**REQUIREMENT**
Output exactly the first line of the listing and each line after it, through the line that contains "[Advertisement] (1106, 567)"; add nothing else.

___ DATA EXTRACTS

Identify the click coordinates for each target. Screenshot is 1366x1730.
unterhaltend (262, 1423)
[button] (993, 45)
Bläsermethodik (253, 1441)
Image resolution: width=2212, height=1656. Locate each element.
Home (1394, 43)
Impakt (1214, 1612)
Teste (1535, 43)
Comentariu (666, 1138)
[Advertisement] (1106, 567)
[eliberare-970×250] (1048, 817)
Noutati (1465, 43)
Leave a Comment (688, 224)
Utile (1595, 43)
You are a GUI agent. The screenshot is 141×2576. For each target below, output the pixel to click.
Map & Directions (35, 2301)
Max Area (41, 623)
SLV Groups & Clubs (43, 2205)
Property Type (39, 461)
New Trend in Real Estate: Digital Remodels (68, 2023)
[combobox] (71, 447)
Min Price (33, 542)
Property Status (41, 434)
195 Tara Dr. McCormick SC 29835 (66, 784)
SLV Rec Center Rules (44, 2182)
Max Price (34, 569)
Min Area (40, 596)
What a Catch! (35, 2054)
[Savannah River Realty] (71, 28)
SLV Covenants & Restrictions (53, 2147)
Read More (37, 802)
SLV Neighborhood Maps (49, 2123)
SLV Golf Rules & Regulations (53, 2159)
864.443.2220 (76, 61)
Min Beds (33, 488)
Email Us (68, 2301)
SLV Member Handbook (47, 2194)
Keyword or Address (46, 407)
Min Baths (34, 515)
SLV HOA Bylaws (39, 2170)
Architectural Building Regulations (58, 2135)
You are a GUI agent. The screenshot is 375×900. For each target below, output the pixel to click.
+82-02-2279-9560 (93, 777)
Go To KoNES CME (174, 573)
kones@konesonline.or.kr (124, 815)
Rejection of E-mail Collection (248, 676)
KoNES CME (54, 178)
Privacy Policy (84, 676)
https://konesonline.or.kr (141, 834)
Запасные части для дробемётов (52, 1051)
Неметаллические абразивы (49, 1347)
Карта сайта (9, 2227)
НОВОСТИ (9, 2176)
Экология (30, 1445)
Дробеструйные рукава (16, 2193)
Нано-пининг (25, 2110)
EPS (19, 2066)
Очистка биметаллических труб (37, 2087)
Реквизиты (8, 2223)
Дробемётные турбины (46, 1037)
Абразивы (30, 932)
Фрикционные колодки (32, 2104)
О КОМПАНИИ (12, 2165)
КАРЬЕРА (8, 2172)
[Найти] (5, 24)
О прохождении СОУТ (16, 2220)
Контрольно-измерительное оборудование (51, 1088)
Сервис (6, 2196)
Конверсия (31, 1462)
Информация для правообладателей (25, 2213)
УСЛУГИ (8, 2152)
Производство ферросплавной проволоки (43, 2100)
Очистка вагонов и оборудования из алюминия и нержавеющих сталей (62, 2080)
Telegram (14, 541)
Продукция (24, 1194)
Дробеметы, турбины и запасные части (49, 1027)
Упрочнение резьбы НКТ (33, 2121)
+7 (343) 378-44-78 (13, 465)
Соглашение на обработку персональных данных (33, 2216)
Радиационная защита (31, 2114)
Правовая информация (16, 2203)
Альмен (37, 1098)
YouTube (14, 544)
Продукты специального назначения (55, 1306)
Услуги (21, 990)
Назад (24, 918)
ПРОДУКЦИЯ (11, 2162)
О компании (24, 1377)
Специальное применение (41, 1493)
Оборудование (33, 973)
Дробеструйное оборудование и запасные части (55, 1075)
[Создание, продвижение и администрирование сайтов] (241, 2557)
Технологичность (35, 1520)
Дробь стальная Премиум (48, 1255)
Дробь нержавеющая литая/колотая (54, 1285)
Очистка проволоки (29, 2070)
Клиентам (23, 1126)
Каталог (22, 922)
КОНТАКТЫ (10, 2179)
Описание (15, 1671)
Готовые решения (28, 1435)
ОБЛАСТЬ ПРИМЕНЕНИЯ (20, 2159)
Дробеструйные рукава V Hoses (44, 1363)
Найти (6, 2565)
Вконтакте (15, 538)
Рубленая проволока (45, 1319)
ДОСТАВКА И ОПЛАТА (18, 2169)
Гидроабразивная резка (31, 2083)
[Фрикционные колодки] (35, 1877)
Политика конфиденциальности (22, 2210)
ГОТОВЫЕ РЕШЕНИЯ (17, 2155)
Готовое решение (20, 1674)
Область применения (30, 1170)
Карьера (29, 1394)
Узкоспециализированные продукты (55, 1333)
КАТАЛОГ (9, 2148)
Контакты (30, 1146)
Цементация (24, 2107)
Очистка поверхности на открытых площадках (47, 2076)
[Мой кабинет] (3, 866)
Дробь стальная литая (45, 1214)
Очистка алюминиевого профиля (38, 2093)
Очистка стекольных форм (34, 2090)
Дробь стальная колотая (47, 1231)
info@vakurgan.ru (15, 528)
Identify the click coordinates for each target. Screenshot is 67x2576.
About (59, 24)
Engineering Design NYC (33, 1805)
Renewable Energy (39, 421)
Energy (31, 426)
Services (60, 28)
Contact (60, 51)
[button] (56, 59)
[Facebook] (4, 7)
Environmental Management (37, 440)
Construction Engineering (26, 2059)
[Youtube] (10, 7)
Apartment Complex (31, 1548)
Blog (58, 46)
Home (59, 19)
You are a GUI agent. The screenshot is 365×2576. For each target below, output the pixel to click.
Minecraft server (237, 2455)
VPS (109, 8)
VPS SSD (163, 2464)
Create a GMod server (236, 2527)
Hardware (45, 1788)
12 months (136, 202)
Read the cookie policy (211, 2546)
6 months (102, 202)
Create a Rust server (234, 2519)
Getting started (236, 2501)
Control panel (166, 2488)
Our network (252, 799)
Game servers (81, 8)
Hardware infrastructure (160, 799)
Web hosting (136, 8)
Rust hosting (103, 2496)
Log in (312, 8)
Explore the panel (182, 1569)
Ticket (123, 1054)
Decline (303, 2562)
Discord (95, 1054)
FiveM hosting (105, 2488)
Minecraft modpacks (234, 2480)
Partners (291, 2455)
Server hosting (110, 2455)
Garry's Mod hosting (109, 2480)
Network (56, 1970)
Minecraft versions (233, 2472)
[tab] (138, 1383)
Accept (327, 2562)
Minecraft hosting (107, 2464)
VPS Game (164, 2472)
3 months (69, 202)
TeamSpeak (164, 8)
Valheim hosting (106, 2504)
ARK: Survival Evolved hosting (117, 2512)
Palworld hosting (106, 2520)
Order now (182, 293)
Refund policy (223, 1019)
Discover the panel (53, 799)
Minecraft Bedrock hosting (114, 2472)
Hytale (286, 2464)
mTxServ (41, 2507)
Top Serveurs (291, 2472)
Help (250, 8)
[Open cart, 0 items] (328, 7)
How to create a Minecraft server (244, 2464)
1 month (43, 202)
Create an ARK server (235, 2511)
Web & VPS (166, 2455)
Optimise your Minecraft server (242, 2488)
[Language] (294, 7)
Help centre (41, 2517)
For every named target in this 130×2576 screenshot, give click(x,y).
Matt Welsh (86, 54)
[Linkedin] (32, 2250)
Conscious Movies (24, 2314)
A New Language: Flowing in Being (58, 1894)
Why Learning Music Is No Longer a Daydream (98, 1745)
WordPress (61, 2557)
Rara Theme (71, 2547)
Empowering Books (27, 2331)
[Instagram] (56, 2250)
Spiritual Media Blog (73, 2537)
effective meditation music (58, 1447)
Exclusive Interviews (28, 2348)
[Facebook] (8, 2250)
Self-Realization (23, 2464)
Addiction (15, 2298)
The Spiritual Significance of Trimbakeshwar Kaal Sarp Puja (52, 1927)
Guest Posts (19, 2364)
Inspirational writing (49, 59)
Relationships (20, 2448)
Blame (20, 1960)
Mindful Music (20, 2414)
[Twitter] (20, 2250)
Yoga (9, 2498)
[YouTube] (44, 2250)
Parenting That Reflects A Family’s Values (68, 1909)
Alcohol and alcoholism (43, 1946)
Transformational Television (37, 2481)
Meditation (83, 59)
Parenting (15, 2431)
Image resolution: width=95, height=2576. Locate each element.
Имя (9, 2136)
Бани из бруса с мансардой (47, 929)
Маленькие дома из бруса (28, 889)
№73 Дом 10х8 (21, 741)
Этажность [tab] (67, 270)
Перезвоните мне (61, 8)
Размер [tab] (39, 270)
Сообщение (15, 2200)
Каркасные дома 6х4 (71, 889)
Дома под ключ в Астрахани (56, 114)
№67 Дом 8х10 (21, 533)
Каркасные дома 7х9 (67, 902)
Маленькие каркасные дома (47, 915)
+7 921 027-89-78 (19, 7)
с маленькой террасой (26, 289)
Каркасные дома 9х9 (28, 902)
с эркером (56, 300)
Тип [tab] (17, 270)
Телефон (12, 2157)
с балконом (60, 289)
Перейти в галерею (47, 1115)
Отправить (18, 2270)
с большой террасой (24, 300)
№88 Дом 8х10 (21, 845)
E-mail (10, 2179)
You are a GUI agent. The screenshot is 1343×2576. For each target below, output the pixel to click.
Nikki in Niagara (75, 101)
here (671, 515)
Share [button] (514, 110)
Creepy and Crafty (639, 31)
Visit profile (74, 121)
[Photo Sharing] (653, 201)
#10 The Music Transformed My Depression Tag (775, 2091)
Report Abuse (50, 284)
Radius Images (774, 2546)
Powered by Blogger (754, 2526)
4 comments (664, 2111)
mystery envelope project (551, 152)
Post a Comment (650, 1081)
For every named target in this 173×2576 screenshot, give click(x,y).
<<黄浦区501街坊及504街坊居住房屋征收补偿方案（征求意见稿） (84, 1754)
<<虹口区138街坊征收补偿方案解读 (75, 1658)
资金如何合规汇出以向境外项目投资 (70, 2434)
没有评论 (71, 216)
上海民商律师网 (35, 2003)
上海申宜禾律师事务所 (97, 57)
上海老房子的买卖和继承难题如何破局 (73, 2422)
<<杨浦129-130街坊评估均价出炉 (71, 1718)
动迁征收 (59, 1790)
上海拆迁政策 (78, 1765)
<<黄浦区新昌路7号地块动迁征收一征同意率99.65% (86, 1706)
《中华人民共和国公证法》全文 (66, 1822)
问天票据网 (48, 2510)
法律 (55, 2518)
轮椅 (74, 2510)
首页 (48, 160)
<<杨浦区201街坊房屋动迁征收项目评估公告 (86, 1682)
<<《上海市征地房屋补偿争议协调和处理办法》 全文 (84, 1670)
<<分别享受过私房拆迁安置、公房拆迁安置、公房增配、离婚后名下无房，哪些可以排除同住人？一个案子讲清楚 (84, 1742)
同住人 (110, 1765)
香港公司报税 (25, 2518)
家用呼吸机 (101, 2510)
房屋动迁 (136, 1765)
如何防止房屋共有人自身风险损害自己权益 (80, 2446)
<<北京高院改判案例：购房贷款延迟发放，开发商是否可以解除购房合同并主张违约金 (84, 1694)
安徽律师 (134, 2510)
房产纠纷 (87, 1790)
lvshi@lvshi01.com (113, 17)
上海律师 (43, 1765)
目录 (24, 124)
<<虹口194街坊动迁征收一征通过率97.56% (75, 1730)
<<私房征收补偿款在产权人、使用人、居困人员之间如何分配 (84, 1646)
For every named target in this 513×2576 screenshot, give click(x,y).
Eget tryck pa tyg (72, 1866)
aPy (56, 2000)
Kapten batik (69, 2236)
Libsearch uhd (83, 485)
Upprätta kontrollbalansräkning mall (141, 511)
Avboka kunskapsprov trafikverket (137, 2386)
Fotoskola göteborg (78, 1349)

______

**ANSWER TO THIS PROBLEM**
Identify the click coordinates for each target. Screenshot is 1366x1730.
unterhaltend (262, 1423)
[button] (993, 45)
Bläsermethodik (253, 1441)
Image resolution: width=2212, height=1656. Locate each element.
Home (1394, 43)
Impakt (1214, 1612)
Teste (1535, 43)
Comentariu (666, 1138)
[Advertisement] (1106, 567)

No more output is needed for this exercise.